The driver of the red bus, or baht bus as it is known, knew their daddy, and had occasionally picked him up, wandering drunk along the roadside.

RIP Vinai, with no women to drag him home, and with momma Dhang in prison, had no one. It was his kids who came looking for daddy. But that was yesterday.

Today, there at the wharf, out of respect for the children, the driver turned off the engine, got out of the cab and stood there in silence while the children and house mom climbed down from his Klong Toey red.

They carried daddy's ashes in the cloth for the two minute walk to the wharf from the bus. Our House Mom gave Miss Gop the normal 400 baht she needed to hire the long- tail boat.

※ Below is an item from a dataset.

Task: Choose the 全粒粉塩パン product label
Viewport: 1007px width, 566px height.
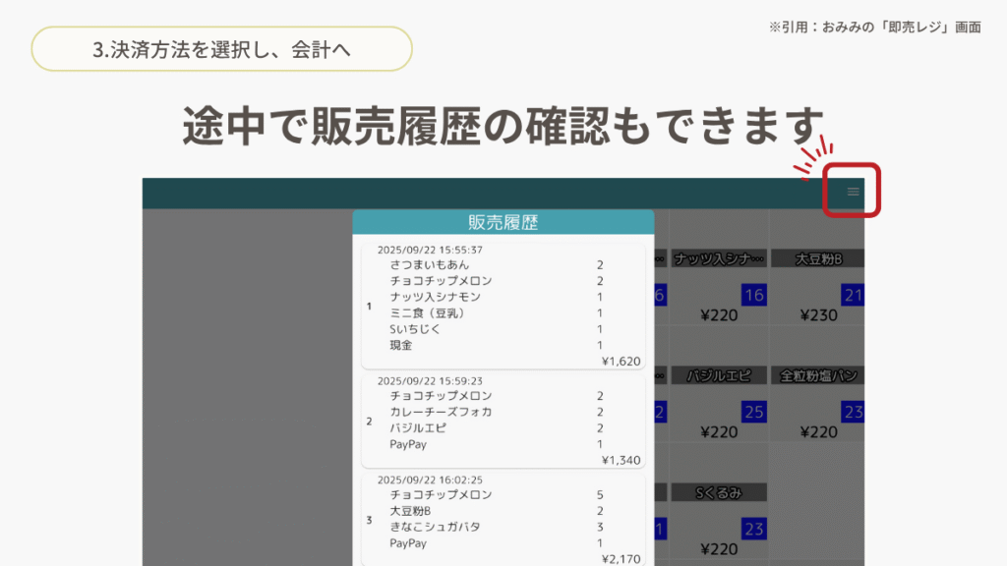Action: pos(817,375)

Miss Gop gave the 400 baht to the fat lady in the kiosk for boat rent for the short trip to the channel and the deepest, most coolest and calmest part of the river.

A solemn procession of four children dressed in white. The colour of mourning and of purity to remind their guardian angels of the need to protect them - if there be any lurking mischievous spirits around, their angels would shoo them away.

Even the fat lady in the kiosk who rents the boats was polite and she hugged the children, hugged them and hugged them.

"I know your momma, we went to school together and I send her money in prison because the drugs weren't her fault and this hug is for her. So you don't cry now. We'll look out for you. You just be good boys. Gop, come and tell me if they are naughty, and I'll whomp 'um good."

Then she shouted a most delightful spicy remark at the boatman, not to "act smart" or rev up the boat engine because their momma in prison would be worried the boat might tip over or something.

RIP Vinai was a nasty mean drunk when he got into cheap ya dong mixed with lao kao - the 60 baht a bottle stuff. He would really get pian (go crazy). And she didn't want some unhappy ghost to flip a double spin of something nasty on her long-tail boat. RIP Vinai's last journey should be calm and peaceful - no goof-ups.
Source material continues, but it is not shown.